NServiceBus.SqlServer icon indicating copy to clipboard operation
NServiceBus.SqlServer copied to clipboard

Delayed Messages can be delivered up to ~60s later than intended because of a race condition.

Open LukeButters opened this issue 11 months ago • 2 comments

Describe the bug

Description

When sending a delayed message with a very low delay e.g. 1ms, the message is sometimes processed ~30s later.

This is on an endpoint that is not doing anything else.

Expected behavior

The delayed message should be processed fairly soon after 1ms.

Actual behavior

Messages are sometimes processed ~30s later

Versions

9.2.7

Steps to reproduce

  1. Start NSB
  2. wait ~30s
  3. Send a delayed message with a delay 1ms
  4. See that it does not get processed until 30s or so later on.

Relevant log output


Additional Information

Suspected Cause

This looks like a race condition between when the sql transaction is committed and when the in memory BackOffStrategy decides to look for a message.

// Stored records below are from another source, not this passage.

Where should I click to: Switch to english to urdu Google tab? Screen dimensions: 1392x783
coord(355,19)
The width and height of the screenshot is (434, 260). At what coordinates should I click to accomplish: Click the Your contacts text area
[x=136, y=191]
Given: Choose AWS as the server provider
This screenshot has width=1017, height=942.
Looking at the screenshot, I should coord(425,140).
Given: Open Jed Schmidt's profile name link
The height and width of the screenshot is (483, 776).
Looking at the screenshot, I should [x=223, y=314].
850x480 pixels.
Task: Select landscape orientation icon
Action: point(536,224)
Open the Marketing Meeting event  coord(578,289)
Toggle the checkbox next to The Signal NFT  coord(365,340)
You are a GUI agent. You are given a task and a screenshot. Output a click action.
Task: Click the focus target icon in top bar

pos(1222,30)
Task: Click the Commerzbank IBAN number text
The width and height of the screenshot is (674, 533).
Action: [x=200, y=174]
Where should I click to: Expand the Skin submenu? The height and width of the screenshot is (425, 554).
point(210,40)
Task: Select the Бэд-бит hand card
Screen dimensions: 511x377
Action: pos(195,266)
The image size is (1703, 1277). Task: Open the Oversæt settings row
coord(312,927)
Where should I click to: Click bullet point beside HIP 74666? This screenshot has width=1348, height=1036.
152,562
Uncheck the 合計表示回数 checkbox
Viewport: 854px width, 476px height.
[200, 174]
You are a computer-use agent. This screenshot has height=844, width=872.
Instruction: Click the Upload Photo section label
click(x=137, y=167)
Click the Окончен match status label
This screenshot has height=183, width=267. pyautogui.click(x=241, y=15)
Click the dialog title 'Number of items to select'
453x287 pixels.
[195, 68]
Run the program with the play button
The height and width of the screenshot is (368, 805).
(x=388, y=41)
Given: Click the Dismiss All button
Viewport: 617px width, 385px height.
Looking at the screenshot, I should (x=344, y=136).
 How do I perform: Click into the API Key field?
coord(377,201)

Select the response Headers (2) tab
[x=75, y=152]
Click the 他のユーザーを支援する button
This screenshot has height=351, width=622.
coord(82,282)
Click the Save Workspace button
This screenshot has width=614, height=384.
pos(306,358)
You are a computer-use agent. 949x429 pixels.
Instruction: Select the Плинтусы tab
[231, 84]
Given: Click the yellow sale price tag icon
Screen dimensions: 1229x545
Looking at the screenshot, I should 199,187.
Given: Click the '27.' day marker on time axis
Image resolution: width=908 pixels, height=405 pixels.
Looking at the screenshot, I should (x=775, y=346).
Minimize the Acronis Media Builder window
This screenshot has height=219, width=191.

For example when sending a delayed message with a delay of 1ms:

It looks as though when DelayedMessageTable.Store() is called, it first writes the message to the DB:

var messageRow = StoreDelayedMessageCommand.From(message.Headers, message.Body, dueAfter, destination);
using (var command = connection.CreateCommand())
{
    command.Transaction = transaction;
    command.CommandText = storeCommand;
    command.CommandType = CommandType.Text;

    messageRow.PrepareSendCommand(command);
    await command.ExecuteNonQueryAsync(cancellationToken).ConfigureAwait(false);
}

before the transaction is committed it calls:

OnStoreDelayedMessage?.Invoke(null, DateTime.UtcNow.Add(dueAfter));

which in turns calls RegisterNewDueTime(DateTime dueTime), which can result in checking for Delayed Messages within the next 1ms. It could look for this message before the transaction commits. Which results in no messages being found resulting in the delay before looking again increasing. This then results in a large delay before processing the message.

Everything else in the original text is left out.